In our Newsflash of 14 December 2015, we announced that the Belgian federal government was planning to introduce a speculation-tax.

This speculation-tax has been introduced by a law of 26 December 2015. In principle, it covers capital gains realized on the resale of quoted shares, options, warrants and other financial instruments within six months of the date of their acquisition (as from 1 January 2016).

Essentially, the final law is a copy of the draft law, as summarized in our Newsflash of 14 December 2015.

The main points are:

  • The taxable capital gain will be calculated on the basis of a LIFO (Last in First Out)-method.The most recent shares will be deemed to have been sold first.

Example:

You buy 100 shares of X on 1 February 2016 for 5.000 euro (50 euro per share) with payment of a transaction tax of 0,27% or 13,50 euro.

You buy 100 shares of X on 1 March 2016 for 5.500 euro (55 euro per share) with payment of a transaction tax of 0,27% or 14,85 euro.

You sell 150 shares of X on 1 June 2016 for 9.000 euro (60 euro per share) with payment of a transaction tax of 0,27% or 24,30 euro.

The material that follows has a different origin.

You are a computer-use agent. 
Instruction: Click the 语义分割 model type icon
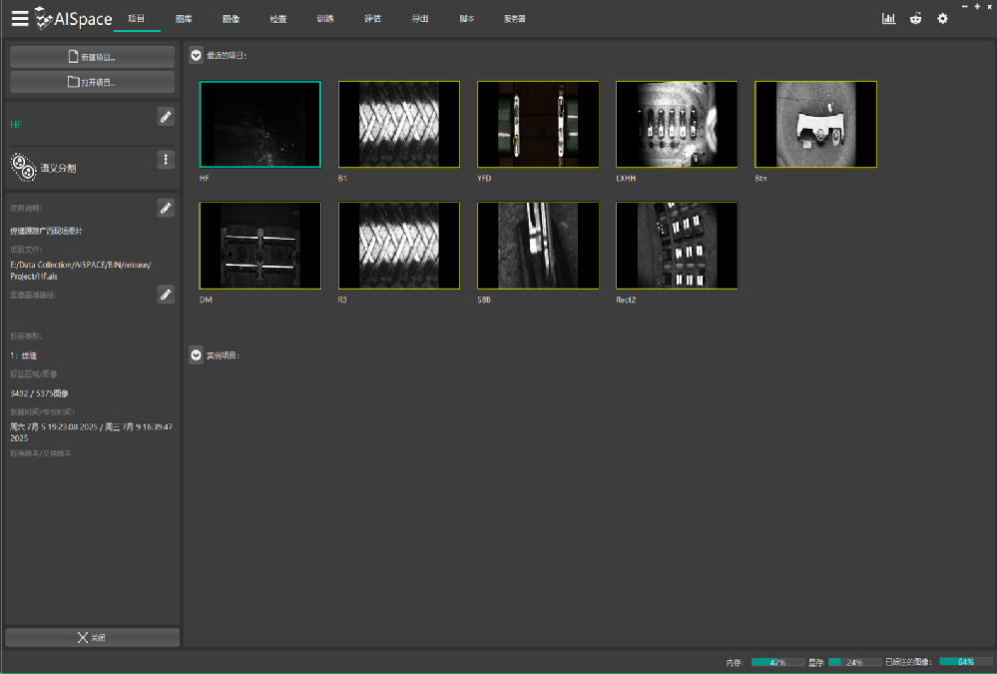tap(23, 166)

The taxable capital gain is the difference between:

9.000 – 24,30 = 8.975,70 euro; and

5.500 + 14,85 + 2.500 + 6,75 = 8.021,60 euro

or 954,10 euro.

  • Capital losses are not deductible, unless they are incurred by successive acquisitions of quoted shares, options, warrants or other financial instruments with identical ISIN-code within six months before the resale. Those capital losses can be set off against the capital gain made on the resale.

Example:

You buy 100 shares of X on 1 February 2016 for 5.000 euro (50 euro per share) with payment of a transaction tax of 0,27% or 13,50 euro.

You buy 100 shares of X on 1 March 2016 for 6.000 euro (60 euro per share) with payment of a  transaction tax of 0,27% or 16,20 euro.

You sell 150 shares of X on 1 June 2016 for 8.250 euro (55 euro per share) with payment of a transaction tax of 0,27% or 22,28 euro.

The most recent shares are deemed to be sold first. Abstracting the transaction tax, the capital gain will be calculated as follows: 5 euro loss on 100 units (-500 euro) + 5 euro gain on 50 units (250 euro).

There is no taxable capital gain.

The final law differs from the draft law / press communiqués on the following points:

  • In a draft of the law, it was stipulated that excess payment of withholding tax could be reclaimed in the income tax return. This provision has been removed in the final law (yet kept in the explanatory memorandum).A Belgian bank should be informed of the purchase price to avoid paying excess withholding tax. Belgian banks retain the speculation-tax due by way of withholding tax. In principle the bank withholds tax on the capital gain that is made (less the transaction tax). If the Belgian bank is not able to calculate the capital gain (for lack of information about the purchase price), it will withhold tax on the entire sale price (less the transaction tax).
  • Although the cabinet of the minister of Finance, Johan van Overtveldt, announced in November 2015 that the capital gain would have to be calculated in the original currency, no such provision has been included in the final law.
  • The exceptions were enlarged. In addition to investments received as part of a professional activity, which were taxed as a professional income on their acquisition, capital gains made on shares allocated to a taxpayer at the initiative of an issuer and not at the taxpayer’s choice, are now exempt from speculation-tax.
  • Furthermore, in the event of a merger, an exchange of shares will be exempt from speculation-tax. In early February, this exemption was confirmed, in so far as a shareholder of Delhaize is not required to pay speculation-tax when he exchanges his Delhaize shares for those of Alhold. Speculation-tax will, however, be due on any capital gains realized on the sale of the shares of Ahold within six months of the acquisition date of the Delhaize shares.

It will be interesting to see to what extent the speculation-tax will be adjusted/ clarified in the future, as a result of uncertainties that raised in practice, including the following:

  • There is no uniform approach by banks with regard to the withholding of tax on capital gains realized on quoted options.
  • Capital increases and initial public offerings give cause to discussions.